Proceedings of the First Symposium on Marsupials in New Zealand
Discussion
Discussion
Fig. 3. Captures made on pasture or the bush edge line as a percentage of all capture records for forest-dwelling possums. Arrow widths are proportional; Fig. 1 data are given by dashed arrows for comparison.
Direct comparisons with other published movement studies should be treated cautiously. Winter (1963) worked in a forest remnant habitat close to urban areas and estimated range sizes of 1.1 ha for males and 2.1 ha for females, but recognised that these were underestimates because of movements into surrounding scrub areas. In an area of indigenous forest in the Orongorongo Valley Crawley (1973) estimated that range sizes were slightly smaller; around 0.9 ha for males and 0.6 ha for females. Crawley also gives figures for the average distances moved from the initial point of capture. For males 95% of the movements were less than 115 m; the corresponding value for females was less than 90 m. Dunnet (1956, 1964) reported larger range areas, 3 ha for males and 1 ha for females, in open eucalypt forest near Canberra. These values are similar to Jolly's (1976) estimates for a Banks Peninsula population (males, up to 3.6 ha, females, up to 1.2 ha) in a mixed pasture, bush and scrub habitat.
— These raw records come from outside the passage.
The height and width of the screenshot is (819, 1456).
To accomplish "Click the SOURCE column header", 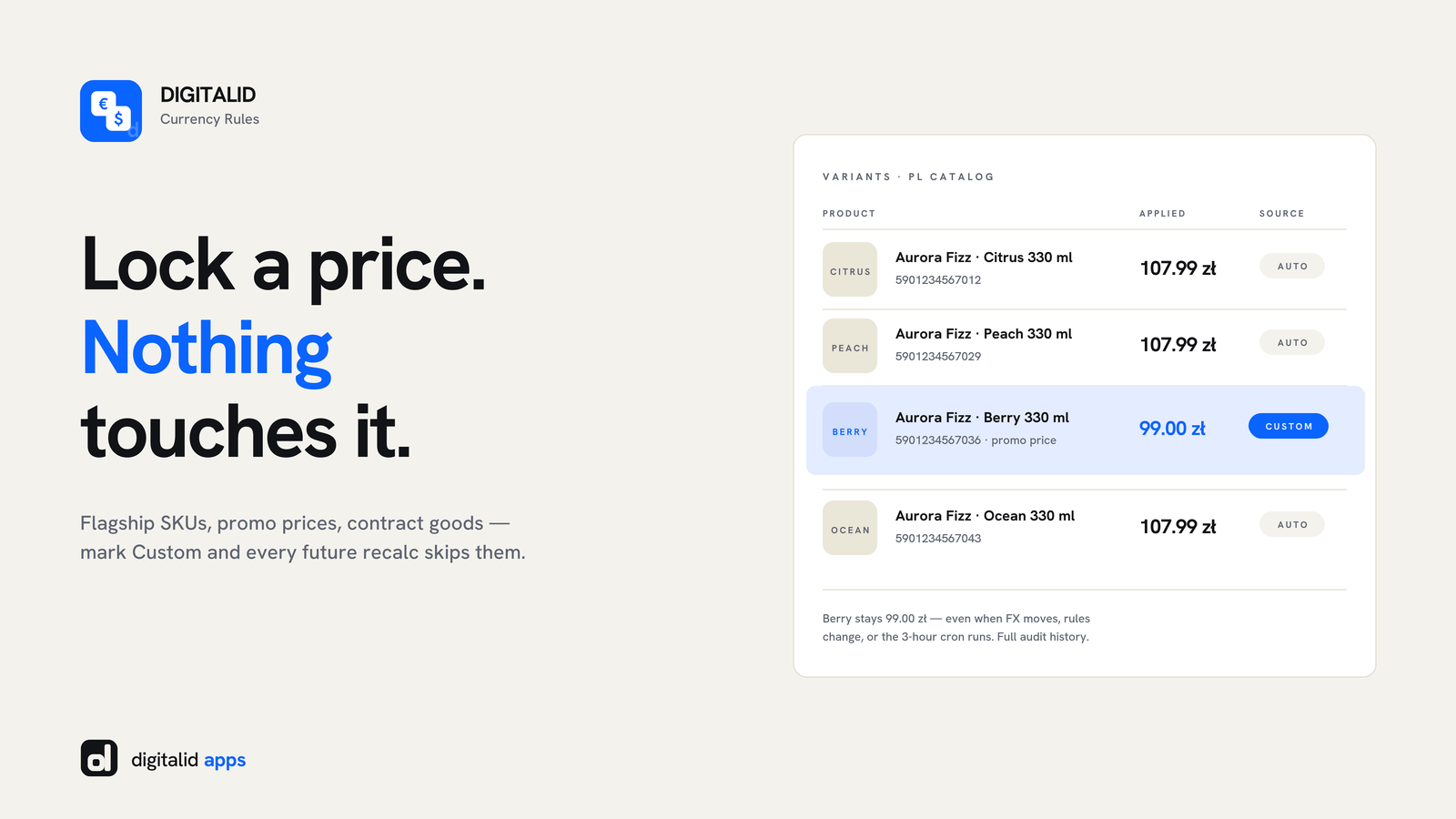I will [x=1282, y=214].
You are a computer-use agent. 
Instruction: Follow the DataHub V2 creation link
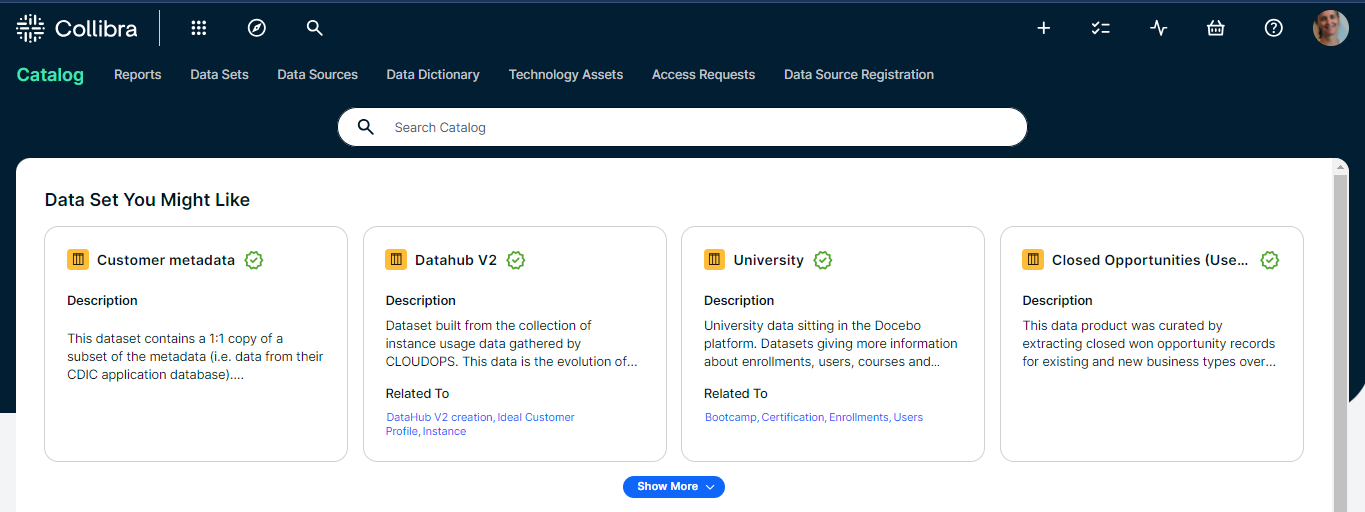tap(440, 417)
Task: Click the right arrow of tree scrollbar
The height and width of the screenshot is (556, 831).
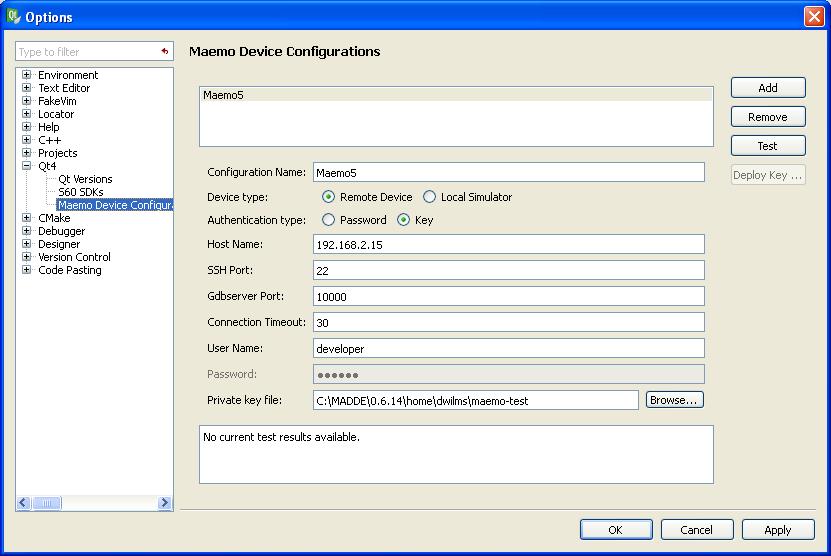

The Bryan O'Lynn population is a markedly more mobile population than any previously studied; especially when the animals within 700 m of the forest/pasture margin are considered. Range movements are five to ten times longer than those for Orongorongo Valley animals (Crawley 1973) and home range areas are several times larger. Jolly (1976) reports range movements for males that approach the corresponding values for Bryan O'Lynn animals, but in a habitat of widely scattered food sources. In fact, previous workers had not studied populations occupying indigenous forest adjacent to pasture, despite the ubiquitous nature of this habitat throughout New Zealand. The disparities in movement between the populations in these various studies exemplify, once again, the remarkable adaptive abilities of the possum to a diversity of habitats.
The striking difference in mobility between the Orongorongo and Bryan O'Lynn animals in indigenous forest might be explicable entirely in terms of the attraction of the pasture forage at Bryan O'Lynn. However, just as page 60 colour and size differences distinguish these two populations, so might more subtle genetic differences be having an effect on the behavioural responses of the respective populations. There are no data to test this hypothesis at present.
Radio-telemetry studies are now underway on selected Bryan O'Lynn possums which will contribute significantly to our further understanding of movement patterns. Nonetheless we can suggest, with some confidence, the width of the zone that will require control in forest/pasture margin situations. Elimination of a majority of the pasture foraging animals should follow from a control operation on a 1200 m wide forest zone starting at the pasture margin. Successful control of this zone would create a buffer zone between stock and the deep forest possum population. The long-term effectiveness of this buffer zone will depend on the rate of reinvasion of the area from peripheral possum populations and on the amount of dispersal and successful establishment by sub-adult animals from the deeper forest.